§ **Data for review**:
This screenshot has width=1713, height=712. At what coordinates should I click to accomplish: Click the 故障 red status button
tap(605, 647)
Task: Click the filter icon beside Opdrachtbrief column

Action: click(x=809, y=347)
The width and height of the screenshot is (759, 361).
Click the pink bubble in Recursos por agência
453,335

§ **Requirement**:
The records above must be repeated exactly, every one of them.

§ **Result**:
This screenshot has width=1713, height=712. At what coordinates should I click to accomplish: Click the 故障 red status button
tap(605, 647)
Task: Click the filter icon beside Opdrachtbrief column

Action: click(x=809, y=347)
The width and height of the screenshot is (759, 361).
Click the pink bubble in Recursos por agência
453,335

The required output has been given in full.